__Given information__.
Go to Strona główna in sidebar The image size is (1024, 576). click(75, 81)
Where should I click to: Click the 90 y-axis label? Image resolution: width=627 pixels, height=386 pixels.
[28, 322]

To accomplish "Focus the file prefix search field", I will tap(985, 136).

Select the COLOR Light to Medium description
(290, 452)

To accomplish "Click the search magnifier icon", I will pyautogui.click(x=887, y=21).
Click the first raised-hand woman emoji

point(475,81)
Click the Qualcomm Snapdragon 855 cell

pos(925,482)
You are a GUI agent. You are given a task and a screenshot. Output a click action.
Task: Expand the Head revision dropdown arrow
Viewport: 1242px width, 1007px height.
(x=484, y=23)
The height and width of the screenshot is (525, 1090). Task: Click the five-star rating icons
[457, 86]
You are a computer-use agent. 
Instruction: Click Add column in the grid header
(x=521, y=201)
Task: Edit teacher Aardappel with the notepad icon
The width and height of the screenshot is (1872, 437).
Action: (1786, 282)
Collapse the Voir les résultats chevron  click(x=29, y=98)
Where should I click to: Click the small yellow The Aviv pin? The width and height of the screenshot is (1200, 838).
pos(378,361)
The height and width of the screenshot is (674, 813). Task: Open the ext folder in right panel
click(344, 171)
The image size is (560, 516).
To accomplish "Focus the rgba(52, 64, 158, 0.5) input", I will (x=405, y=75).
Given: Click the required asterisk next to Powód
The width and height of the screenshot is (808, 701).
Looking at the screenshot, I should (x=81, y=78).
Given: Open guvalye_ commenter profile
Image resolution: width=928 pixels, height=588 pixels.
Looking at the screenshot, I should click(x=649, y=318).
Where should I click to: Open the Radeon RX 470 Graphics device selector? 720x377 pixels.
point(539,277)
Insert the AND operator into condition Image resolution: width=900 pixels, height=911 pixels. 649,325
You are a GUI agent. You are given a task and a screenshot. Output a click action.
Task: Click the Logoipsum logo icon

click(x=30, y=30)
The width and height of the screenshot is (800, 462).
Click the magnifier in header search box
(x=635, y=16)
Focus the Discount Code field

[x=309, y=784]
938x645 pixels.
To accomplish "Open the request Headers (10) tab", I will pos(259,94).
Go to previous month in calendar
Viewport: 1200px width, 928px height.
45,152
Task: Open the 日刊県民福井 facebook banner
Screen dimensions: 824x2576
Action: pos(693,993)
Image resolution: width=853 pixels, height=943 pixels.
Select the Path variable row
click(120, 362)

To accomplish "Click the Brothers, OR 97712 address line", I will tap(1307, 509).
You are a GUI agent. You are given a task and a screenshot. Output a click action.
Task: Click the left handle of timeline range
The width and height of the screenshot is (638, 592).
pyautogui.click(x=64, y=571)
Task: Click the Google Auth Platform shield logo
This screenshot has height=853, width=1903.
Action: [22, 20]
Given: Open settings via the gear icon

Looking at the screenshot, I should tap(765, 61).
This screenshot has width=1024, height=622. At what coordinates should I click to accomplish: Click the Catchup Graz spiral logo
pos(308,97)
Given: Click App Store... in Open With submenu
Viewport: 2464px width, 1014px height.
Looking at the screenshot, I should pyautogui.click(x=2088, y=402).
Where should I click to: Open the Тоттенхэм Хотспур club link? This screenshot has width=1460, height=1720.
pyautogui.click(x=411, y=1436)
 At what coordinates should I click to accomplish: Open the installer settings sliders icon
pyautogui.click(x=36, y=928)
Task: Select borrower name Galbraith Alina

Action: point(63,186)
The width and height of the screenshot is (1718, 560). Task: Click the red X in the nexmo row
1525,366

__What you will do__. Quote, without any change, each line from the one that contains "Task: Select borrower name Galbraith Alina" through the end of the material.

__Task output__.
Task: Select borrower name Galbraith Alina

Action: point(63,186)
The width and height of the screenshot is (1718, 560). Task: Click the red X in the nexmo row
1525,366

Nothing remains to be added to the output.